W Klimontowie zostaną przeprowadzone ponowne wybory. Taką decyzję podjął Sąd Okręgowy w Kielcach, który rozpatrywał protest wyborczy z tej gminy. Jan Klocek, rzecznik instytucji tłumaczy, że w jednym z okręgów nieprawidłowo wydano ponad 20 kart do głosowania. W jednym lokalu odbywało się głosowanie do kilku okręgów i wyborcom wydano złe dokumenty.
Przypomnijmy, po wyborach samorządowych, do Sądu Okręgowego w Kielcach wpłynęło 18 protestów. W 4 przypadkach stwierdzono, że w czasie wyborów doszło do nieprawidłowości. Chodzi o Klimontów, Wólkę Milanowską, Sitkówkę-Nowiny i Szczerbaków. We wszystkich przypadkach decyzje są jeszcze nieprawomocne. Strony mogą zaskarżyć je do Sądu Apelacyjnego w Krakowie.
W Szczerbakowie w gminie Wiślica były dwa głosy różnicy między kandydatami.
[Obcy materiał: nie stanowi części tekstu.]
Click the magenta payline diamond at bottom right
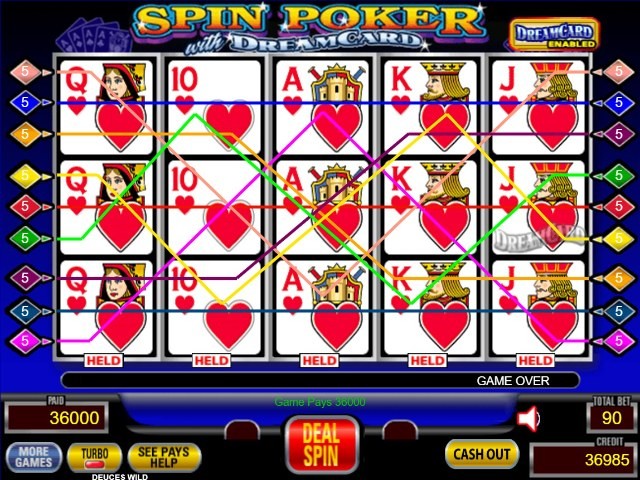 click(x=619, y=340)
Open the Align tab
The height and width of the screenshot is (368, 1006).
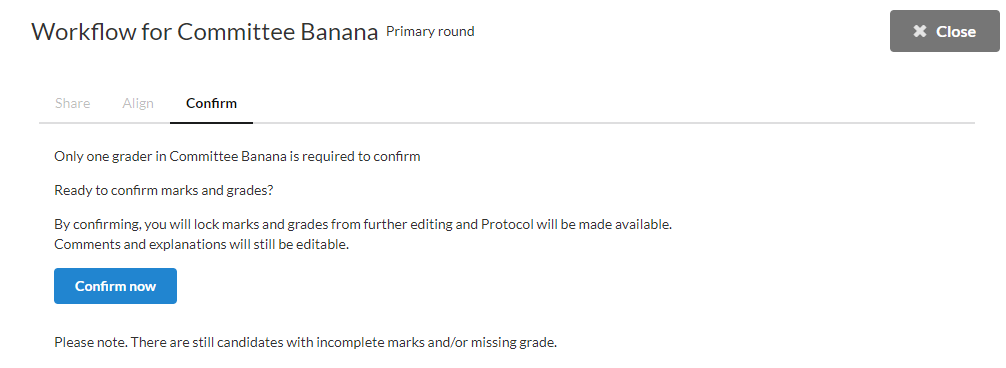(x=138, y=103)
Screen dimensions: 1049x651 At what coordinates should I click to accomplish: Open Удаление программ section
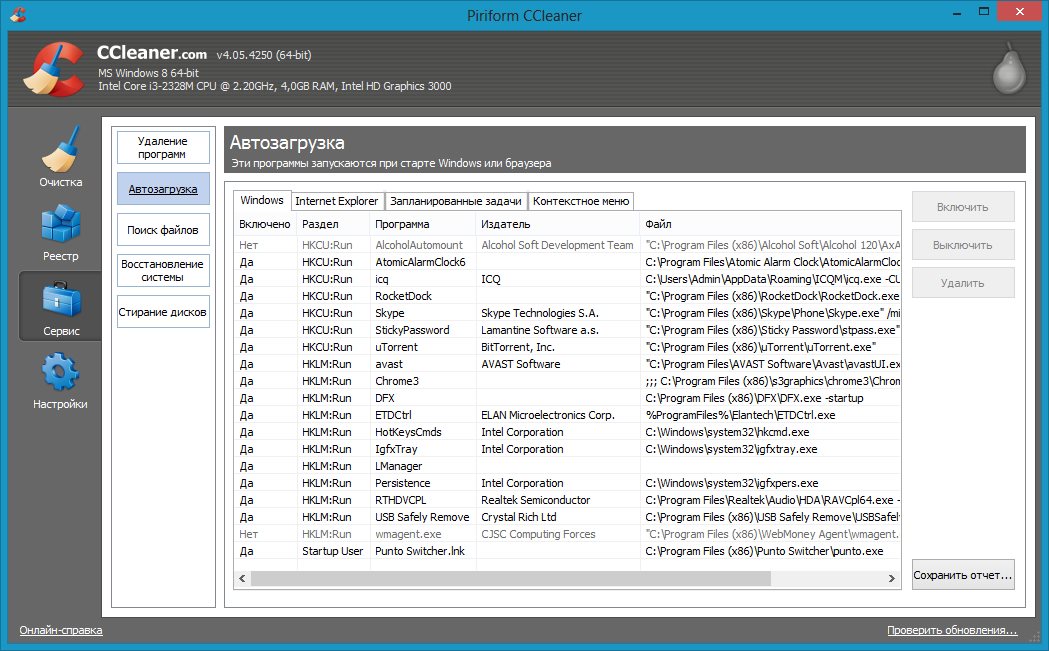pos(162,148)
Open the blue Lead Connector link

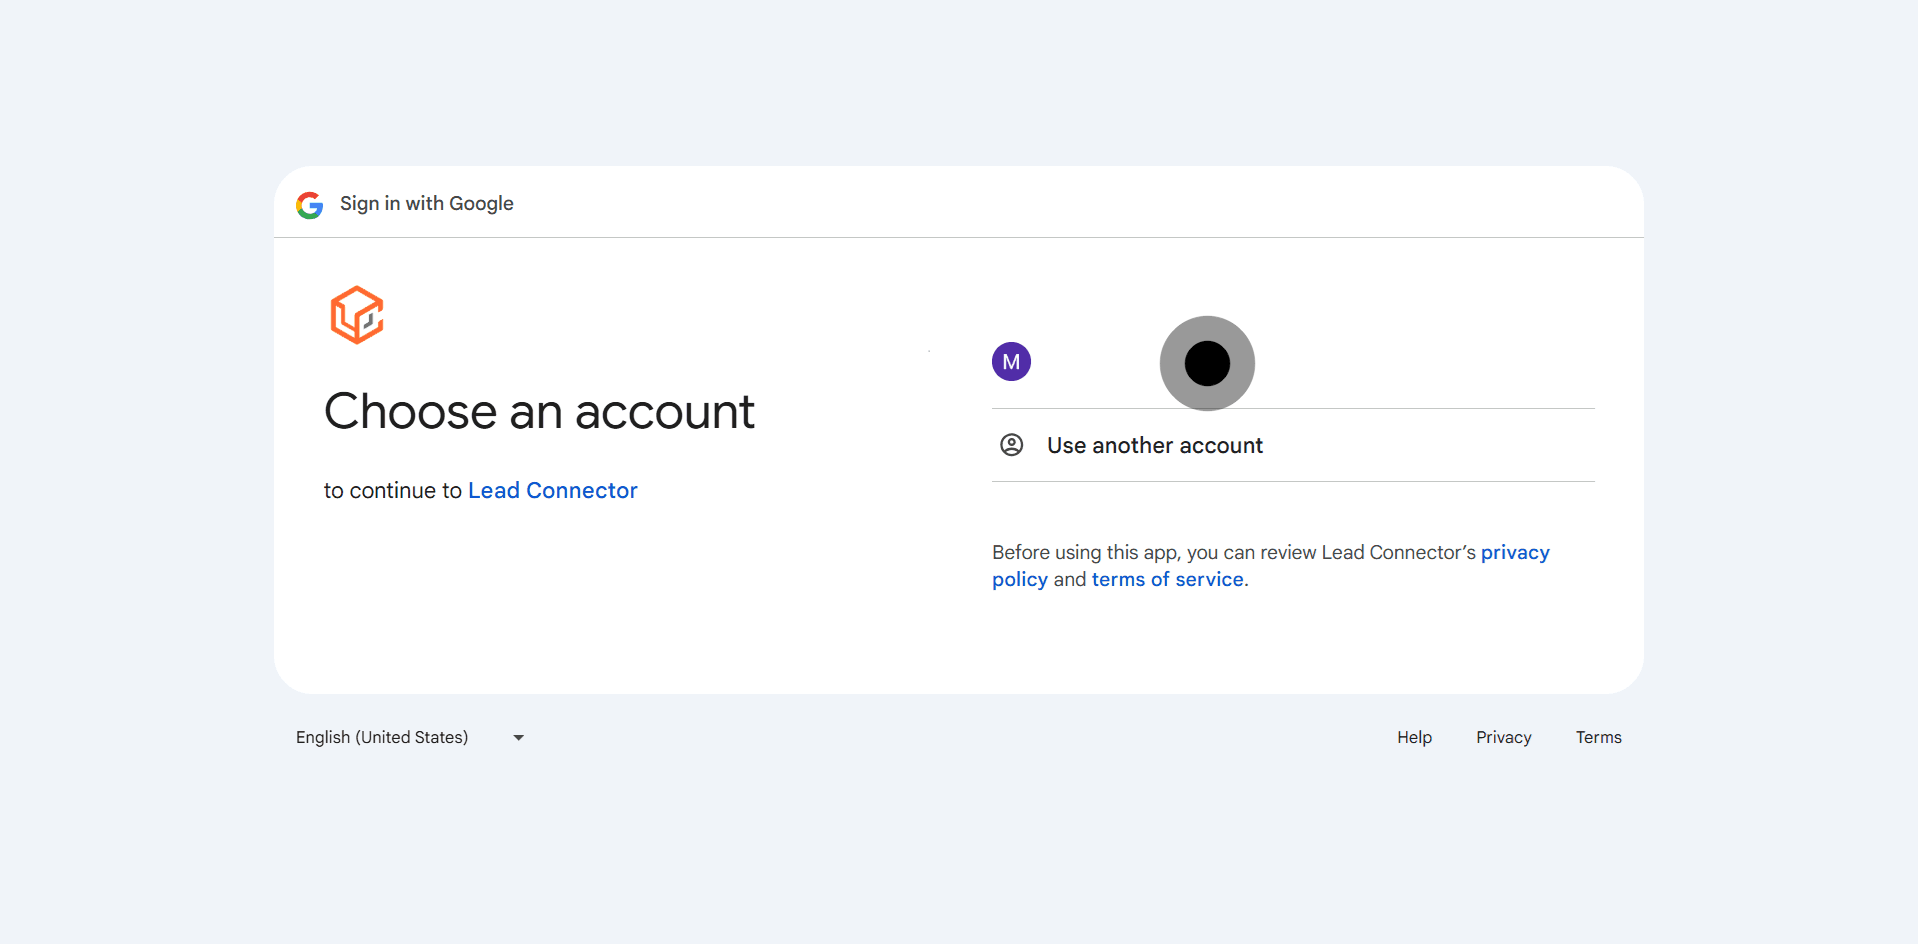point(552,491)
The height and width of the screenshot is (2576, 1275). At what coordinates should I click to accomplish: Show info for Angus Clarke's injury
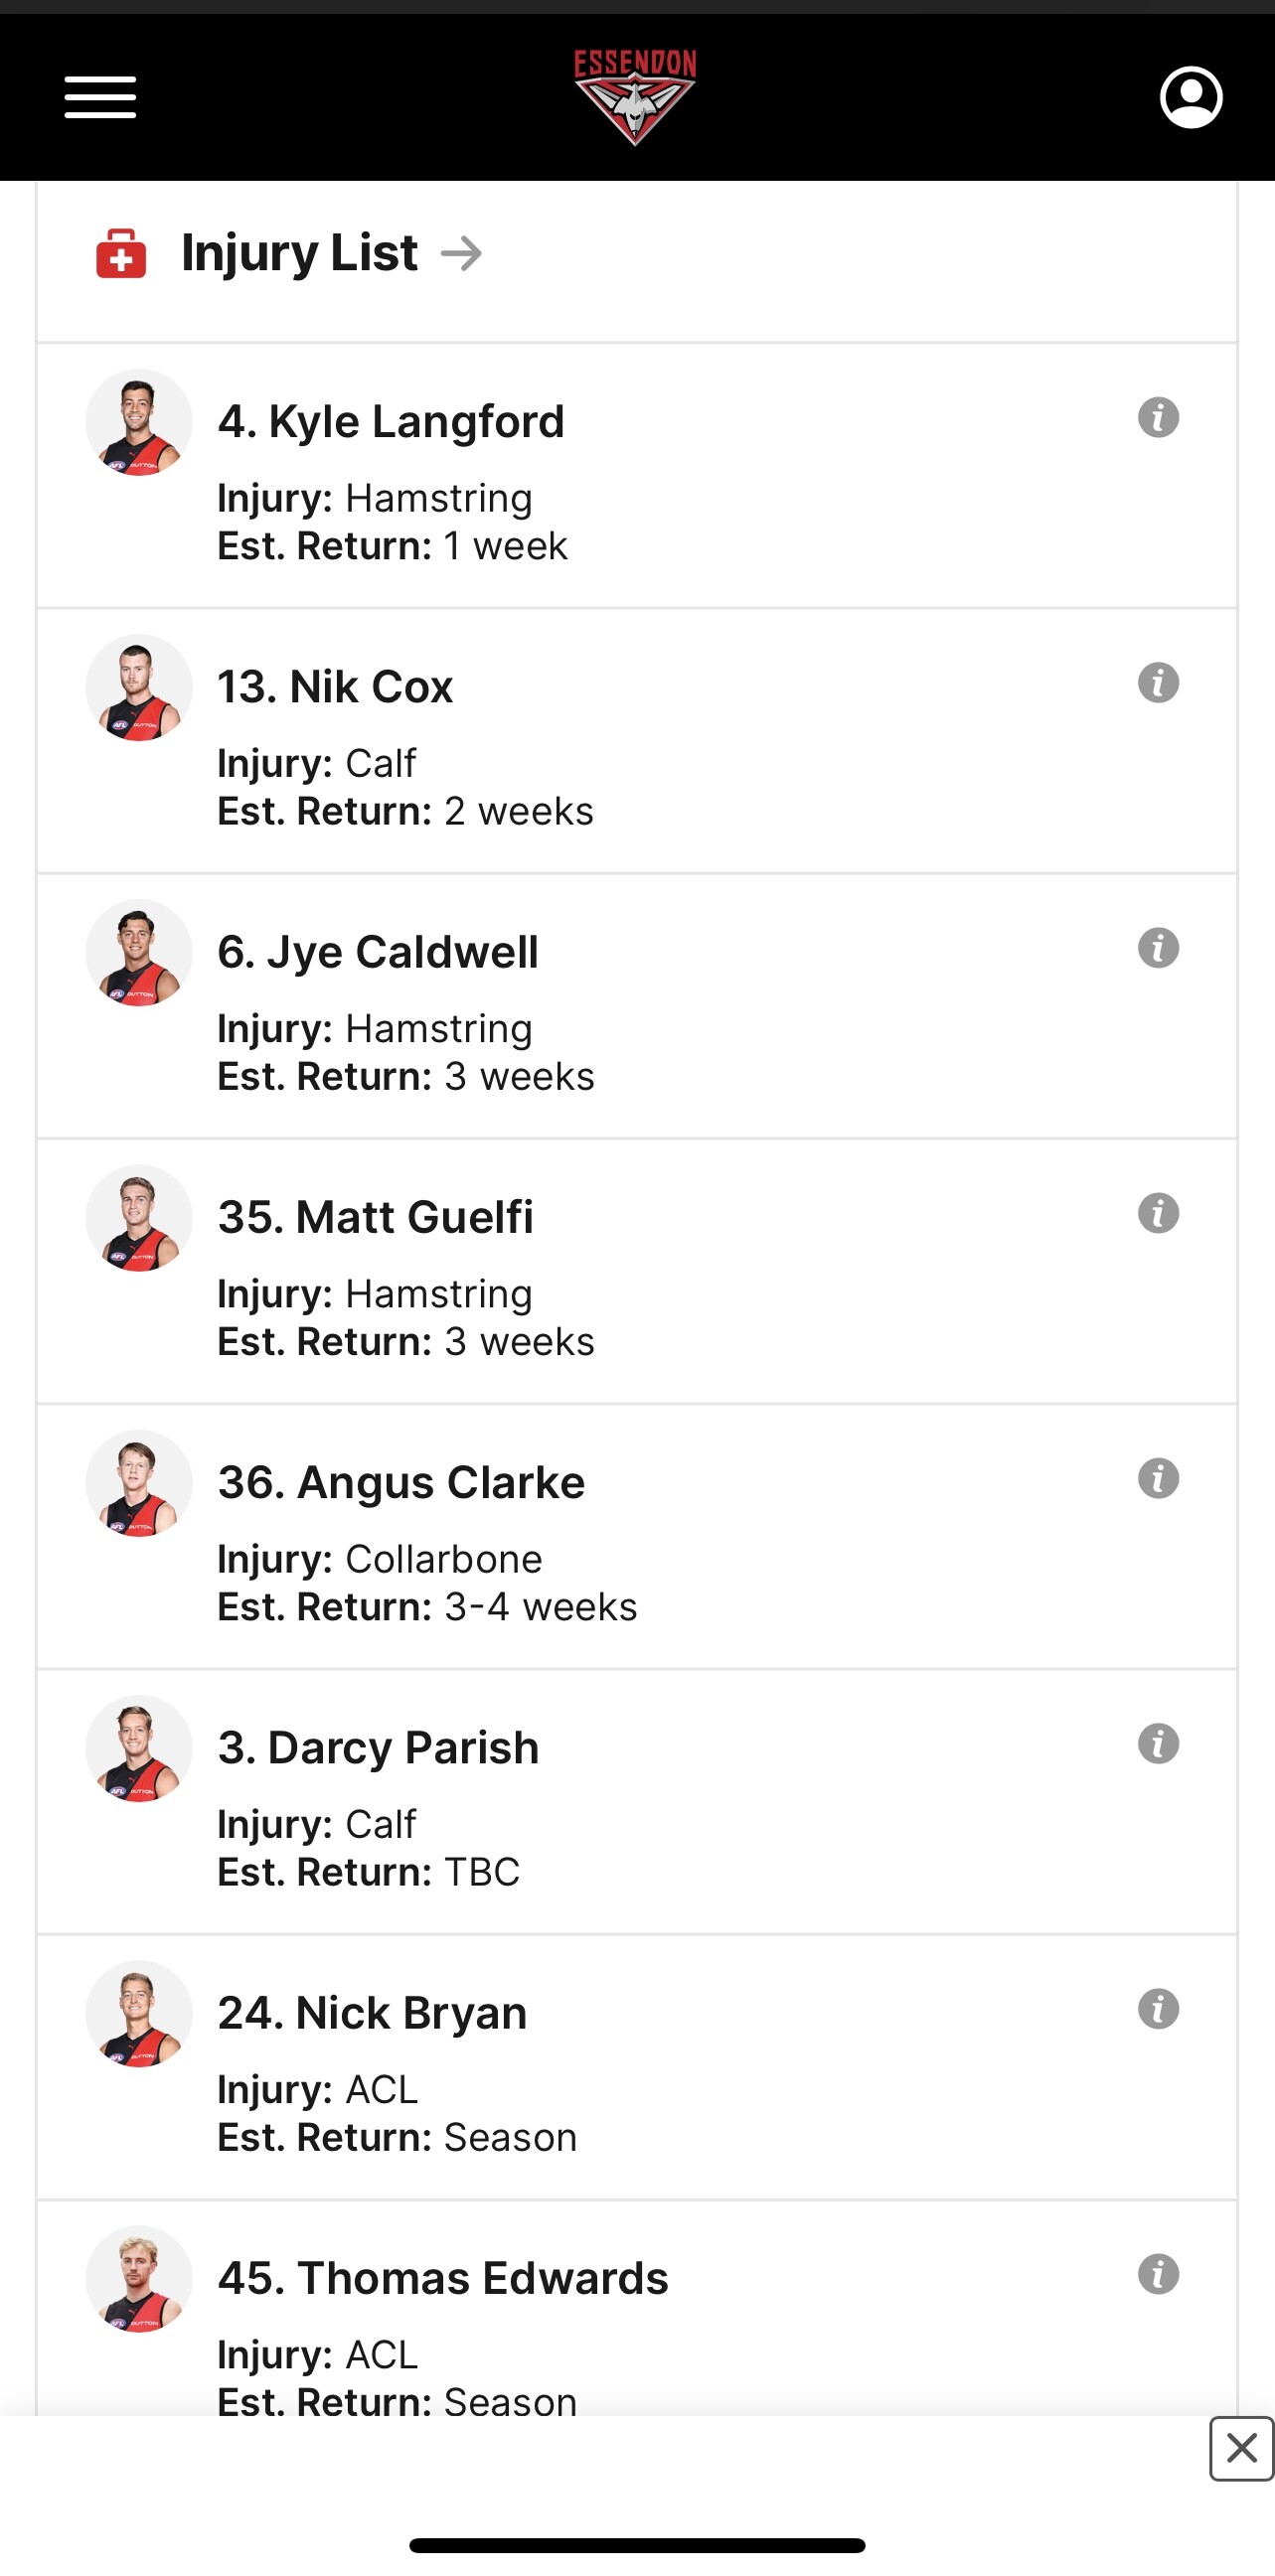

W dniu wyborów dopisano do listy dwie osoby, jednak jak się później okazało, nie mogły głosować w tym okręgu. Z kolei w gminie Sitkówka-Nowiny sąd postanowił wygasić mandat radnej Haliny Musiał, która także wygrała różnicą dwóch głosów. Jak się okazało w jednym lokalu odbywało się głosowanie do dwóch okręgów wyborczych i komisja omyłkowo wydała dwie karty do głosowania z innego okręgu.
W Wólce Milanowskiej w gminie Nowa Słupia, dwoje radnych miało taką samą liczbę głosów. Zgodnie z prawem zarządzono losowanie, w którym wygrała jedna z kandydatek. Jej kontrkandydat wniósł jednak protest wyborczy. Wskazał w nim, że komisja przy liczeniu, uznała trzy karty za nieważne. Tymczasem w jego opinii, jedna z nich wskazująca na niego została poprawnie skreślona. Sąd doszedł do przekonania, że miało to wpływ na końcowy wynik.
W poprzednich wyborach samorządowych do kieleckiego sądu wpłynęło około 30 protestów, czyli o prawie połowę więcej niż obecnie. Na razie nie wiadomo kiedy odbędą się powtórne wybory. Po uprawomocnieniu się wyroków o ich terminie zdecyduje komisarz wyborczy.